→ **待做任务**:
接着下方这篇RNA-seq特征基因选择学术报告通知往下写，从其最后一句之后续起。

→ **选段**:

学术沙龙主题:Category encoding method to select feature genes for the classification of bulk and single-cell RNA-seq data
报告人:周彦 深圳大学特聘研究员
报告时间:2022年6月16日(周四);下午15:00—16:30
报告地点:腾讯会议ID:696750498
报告人简介:周彦,深圳大学特聘研究员,博士生导师。2013年本硕博毕业于东北师范大学伟德国际BETVlCTOR,随后在美国伊利诺伊大学香槟分校从事博士后工作,2015年进入深圳大学工作。期间经常访问香港大学,香港浸会大学,香港城市大学等。主要从事统计学,生物统计,机器学习,医学统计等数据科学方面的研究。获得深圳市孔雀计划奖励C类和“南山区领航人才”。主持国家面上项目,国家青年项目等总共七项。以第一作者身份在Genome Research(影响因子:14.38),bioinformatics(影响因子:7.38),Statistics in Medicine, BMC Genomics(影响因子:3.86)等国际顶级期刊上发表高水平SCI论文三十余篇。单篇最高引用次数100多次。目前任职广东省高等学校教学指导委员会委员。协会兼职广东省现场统计协会副秘书长,常务理事;中国工业统计协会理事;中国环境资源统计会议理事。
报告摘要:Bulk and single-cell RNA-seq (scRNA-seq) data are being used as alternatives to traditional technology in biology and medicine research. These data are used, for example, for the detection of differentially expressed (DE) genes. Several statistical methods have been developed for the classification of bulk and single-cell RNA-seq data. These feature genes are vitally important for the classification of bulk and single-cell RNA-seq data. The majority of genes are not differentially expressed and they are thus irrelevant for class distinction. To improve the classification performance and save the computation time, removal of irrelevant genes is necessary. Removal will aid the detection of the important feature genes.

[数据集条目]
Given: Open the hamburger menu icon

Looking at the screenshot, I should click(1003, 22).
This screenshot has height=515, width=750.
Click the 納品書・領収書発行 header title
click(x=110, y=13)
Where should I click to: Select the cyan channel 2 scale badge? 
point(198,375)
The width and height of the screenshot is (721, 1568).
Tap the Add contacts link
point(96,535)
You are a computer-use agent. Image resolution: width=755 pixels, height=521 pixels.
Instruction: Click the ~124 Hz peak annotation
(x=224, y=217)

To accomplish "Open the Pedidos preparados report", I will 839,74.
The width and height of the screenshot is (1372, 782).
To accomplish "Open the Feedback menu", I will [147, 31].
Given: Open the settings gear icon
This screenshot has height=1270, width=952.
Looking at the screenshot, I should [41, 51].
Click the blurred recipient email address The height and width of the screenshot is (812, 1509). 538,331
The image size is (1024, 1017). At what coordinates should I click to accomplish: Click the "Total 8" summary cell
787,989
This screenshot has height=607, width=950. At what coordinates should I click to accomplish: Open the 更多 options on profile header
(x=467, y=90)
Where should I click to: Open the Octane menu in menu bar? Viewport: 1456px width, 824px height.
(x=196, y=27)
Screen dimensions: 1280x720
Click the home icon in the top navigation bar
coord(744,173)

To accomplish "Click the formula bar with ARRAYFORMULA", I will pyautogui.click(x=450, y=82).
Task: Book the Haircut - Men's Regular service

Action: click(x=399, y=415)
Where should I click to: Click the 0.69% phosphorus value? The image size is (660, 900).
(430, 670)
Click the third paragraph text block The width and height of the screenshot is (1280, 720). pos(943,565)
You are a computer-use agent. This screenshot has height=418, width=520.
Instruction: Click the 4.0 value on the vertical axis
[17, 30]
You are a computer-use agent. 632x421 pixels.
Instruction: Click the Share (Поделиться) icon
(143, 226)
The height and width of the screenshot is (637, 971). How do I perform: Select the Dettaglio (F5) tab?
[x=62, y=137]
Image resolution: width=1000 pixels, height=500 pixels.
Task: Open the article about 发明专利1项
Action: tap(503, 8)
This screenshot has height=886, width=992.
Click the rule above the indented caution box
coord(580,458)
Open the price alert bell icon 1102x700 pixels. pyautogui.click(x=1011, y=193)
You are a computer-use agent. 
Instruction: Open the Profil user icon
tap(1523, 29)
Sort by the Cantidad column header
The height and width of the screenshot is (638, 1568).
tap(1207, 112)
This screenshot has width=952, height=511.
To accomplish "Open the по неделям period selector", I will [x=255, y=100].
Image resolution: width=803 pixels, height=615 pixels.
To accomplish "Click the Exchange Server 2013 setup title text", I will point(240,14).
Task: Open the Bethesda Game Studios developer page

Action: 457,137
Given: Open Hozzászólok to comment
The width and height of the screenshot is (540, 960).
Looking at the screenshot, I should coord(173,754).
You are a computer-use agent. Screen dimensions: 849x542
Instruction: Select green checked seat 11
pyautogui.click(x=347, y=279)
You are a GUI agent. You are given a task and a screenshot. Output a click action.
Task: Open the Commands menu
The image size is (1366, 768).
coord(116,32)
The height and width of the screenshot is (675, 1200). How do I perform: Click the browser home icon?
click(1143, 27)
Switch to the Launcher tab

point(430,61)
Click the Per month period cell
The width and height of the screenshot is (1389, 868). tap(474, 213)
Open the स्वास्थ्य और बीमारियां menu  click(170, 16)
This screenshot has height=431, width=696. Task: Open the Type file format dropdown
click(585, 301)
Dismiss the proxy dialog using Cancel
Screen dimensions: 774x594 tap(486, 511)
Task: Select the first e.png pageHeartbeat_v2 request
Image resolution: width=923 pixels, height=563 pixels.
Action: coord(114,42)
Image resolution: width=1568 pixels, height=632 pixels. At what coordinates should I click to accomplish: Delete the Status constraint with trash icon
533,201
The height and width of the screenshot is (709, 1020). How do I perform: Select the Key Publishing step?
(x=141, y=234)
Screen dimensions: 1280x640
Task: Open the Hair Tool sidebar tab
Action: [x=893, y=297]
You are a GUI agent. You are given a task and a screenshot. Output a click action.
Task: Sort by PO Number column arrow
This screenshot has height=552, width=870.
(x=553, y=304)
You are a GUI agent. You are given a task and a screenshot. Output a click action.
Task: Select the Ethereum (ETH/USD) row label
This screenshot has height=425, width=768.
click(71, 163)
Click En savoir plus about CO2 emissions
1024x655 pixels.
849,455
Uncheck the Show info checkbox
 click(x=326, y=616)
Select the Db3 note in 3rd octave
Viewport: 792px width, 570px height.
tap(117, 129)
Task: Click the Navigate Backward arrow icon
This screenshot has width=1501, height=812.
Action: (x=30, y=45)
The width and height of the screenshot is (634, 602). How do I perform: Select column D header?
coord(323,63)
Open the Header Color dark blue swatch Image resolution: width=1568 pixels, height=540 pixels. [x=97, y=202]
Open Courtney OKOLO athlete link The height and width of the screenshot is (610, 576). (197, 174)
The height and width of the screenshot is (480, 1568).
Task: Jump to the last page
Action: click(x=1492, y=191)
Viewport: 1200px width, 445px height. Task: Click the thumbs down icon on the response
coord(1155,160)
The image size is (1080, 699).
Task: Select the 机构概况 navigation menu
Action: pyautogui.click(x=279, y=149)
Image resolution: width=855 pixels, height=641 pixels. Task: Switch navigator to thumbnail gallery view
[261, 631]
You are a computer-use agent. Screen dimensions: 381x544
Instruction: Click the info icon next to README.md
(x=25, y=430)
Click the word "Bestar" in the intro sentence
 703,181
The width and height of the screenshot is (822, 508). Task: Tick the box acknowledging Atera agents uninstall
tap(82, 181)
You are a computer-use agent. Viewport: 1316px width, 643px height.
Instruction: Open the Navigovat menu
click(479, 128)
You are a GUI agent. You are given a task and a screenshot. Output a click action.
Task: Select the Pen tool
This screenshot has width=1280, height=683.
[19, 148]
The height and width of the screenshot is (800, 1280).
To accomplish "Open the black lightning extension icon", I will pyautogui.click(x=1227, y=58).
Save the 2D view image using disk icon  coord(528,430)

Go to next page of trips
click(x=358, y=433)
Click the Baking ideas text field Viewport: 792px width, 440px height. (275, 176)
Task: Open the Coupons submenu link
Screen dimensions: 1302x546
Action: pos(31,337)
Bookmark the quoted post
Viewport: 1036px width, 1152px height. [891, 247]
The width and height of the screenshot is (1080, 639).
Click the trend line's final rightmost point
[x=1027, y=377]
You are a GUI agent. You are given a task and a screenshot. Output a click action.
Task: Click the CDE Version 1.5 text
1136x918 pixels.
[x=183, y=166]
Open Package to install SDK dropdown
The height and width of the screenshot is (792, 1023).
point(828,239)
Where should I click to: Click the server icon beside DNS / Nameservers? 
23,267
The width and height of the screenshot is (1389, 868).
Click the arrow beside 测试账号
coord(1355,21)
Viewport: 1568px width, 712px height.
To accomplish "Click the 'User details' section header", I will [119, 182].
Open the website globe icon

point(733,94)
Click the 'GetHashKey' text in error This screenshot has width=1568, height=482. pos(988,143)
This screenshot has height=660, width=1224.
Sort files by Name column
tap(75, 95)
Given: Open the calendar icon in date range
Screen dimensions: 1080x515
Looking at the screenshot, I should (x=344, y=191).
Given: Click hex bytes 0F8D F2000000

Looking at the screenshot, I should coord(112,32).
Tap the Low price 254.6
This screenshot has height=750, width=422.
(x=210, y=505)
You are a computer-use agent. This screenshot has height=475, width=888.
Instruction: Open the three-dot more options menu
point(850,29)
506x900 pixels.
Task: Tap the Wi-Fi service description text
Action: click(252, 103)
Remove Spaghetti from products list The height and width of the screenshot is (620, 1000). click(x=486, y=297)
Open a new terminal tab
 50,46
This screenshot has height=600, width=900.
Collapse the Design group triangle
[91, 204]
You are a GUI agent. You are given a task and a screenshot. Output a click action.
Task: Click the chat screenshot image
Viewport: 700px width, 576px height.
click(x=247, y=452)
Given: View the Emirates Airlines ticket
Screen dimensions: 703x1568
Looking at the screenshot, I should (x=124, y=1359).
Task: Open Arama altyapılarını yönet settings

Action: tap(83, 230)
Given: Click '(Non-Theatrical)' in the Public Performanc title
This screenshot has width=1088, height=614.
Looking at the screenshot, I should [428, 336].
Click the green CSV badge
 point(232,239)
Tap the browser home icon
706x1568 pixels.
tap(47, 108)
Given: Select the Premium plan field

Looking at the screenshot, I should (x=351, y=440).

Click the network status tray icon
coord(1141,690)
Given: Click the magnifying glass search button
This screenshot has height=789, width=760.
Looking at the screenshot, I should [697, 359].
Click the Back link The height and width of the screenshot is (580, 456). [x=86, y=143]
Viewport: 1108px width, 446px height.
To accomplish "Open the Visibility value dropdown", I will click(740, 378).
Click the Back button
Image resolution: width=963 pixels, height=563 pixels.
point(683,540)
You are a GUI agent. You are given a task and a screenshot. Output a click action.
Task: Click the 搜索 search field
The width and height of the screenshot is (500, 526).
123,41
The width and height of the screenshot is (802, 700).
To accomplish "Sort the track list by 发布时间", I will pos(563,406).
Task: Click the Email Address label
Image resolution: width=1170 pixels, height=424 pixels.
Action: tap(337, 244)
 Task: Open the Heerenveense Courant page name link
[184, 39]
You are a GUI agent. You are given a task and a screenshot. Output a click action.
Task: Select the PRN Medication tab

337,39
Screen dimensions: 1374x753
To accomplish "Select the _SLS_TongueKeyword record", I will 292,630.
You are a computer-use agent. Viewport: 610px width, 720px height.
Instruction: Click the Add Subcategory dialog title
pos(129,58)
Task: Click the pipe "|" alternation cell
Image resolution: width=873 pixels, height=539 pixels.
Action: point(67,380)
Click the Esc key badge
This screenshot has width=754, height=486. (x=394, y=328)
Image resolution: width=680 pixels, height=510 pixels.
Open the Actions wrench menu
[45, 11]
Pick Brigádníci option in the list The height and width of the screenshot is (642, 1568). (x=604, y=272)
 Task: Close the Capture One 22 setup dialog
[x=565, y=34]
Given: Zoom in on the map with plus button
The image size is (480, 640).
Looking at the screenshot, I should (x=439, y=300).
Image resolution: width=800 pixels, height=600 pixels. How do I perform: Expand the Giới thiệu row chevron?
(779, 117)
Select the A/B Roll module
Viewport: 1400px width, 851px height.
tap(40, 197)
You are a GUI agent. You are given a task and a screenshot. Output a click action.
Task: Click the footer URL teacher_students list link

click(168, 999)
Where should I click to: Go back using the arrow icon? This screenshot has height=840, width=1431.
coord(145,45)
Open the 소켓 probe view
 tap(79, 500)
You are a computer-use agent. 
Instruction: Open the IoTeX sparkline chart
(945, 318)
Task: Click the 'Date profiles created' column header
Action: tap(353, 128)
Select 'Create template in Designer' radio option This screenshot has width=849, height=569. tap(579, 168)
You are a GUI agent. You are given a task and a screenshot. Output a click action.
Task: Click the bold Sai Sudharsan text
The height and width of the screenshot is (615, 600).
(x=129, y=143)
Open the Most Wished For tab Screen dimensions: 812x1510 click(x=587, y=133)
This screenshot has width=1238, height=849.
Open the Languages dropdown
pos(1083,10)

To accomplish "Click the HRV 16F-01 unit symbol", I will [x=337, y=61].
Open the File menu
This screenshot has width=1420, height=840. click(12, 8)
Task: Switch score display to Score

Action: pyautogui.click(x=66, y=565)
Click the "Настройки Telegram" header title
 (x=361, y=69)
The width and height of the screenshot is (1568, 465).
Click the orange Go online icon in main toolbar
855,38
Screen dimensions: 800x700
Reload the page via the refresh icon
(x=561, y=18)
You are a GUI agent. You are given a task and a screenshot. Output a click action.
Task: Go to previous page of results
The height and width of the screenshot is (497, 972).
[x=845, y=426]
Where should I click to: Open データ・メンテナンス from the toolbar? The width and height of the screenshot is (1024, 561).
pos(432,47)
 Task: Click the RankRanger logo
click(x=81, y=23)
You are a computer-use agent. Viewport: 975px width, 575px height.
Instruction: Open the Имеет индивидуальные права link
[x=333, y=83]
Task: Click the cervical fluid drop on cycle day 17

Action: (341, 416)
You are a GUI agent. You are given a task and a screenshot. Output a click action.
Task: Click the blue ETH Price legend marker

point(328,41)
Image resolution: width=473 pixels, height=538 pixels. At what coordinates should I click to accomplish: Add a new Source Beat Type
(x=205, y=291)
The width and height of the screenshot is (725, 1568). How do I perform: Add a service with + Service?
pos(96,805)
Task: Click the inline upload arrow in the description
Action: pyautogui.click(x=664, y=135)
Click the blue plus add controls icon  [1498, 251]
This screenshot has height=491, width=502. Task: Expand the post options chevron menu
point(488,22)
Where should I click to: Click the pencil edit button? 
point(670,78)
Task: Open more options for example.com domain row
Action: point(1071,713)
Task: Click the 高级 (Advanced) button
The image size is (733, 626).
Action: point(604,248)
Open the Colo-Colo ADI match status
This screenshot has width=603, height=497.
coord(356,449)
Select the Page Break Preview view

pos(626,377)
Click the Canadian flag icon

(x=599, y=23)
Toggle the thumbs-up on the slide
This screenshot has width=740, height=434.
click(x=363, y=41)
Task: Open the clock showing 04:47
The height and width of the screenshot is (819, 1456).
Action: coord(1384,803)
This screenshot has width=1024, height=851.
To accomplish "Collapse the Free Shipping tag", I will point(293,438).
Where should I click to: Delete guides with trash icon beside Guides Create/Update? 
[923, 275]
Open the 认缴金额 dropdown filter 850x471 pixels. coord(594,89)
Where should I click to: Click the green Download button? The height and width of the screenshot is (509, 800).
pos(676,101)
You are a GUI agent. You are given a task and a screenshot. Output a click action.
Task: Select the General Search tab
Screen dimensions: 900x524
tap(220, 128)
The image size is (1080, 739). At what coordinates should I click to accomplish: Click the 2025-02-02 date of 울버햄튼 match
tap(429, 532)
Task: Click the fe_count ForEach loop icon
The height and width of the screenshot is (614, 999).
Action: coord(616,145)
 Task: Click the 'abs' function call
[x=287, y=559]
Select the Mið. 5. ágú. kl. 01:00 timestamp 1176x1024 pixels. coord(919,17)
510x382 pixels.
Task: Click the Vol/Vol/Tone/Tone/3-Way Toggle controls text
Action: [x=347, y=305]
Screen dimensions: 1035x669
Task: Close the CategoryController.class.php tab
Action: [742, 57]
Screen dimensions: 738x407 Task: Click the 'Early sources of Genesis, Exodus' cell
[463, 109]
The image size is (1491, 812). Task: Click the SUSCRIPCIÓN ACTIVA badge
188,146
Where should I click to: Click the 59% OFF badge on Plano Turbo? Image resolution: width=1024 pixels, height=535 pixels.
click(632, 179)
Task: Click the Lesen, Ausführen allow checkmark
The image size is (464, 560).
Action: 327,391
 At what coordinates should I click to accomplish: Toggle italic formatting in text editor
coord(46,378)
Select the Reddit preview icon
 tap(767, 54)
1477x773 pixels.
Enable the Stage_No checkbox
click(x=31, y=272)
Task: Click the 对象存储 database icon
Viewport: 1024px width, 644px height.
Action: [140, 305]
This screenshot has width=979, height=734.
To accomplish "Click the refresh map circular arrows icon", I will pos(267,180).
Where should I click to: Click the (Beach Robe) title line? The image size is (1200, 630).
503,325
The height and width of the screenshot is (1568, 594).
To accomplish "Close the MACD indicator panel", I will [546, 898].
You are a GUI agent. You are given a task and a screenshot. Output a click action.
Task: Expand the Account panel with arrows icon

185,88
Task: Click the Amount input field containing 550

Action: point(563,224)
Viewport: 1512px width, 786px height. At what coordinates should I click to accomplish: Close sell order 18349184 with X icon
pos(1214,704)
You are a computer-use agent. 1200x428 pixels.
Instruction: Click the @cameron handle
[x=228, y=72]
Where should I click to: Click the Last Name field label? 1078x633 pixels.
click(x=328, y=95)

→ **参考答案**:
In this paper, a category encoding (CAEN) method is proposed to select feature genes for bulk and single-cell RNA-seq data classification. This novel method encodes categories by employing the rank of sequence samples for each gene in each class. Correlation coefficients are considered for gene and class with the rank of sample and a new rank of category. The sure screening method was also established for rank consistency properties of the proposed CAEN method. Simulation studies show that the classifier using the proposed CAEN method performs better than, or at least as well as, the existing methods in most settings. Existing real datasets were analyzed, with the results demonstrating superior performance of the proposed method over current competitors. The application has been coded into an R package to facilitate wide use.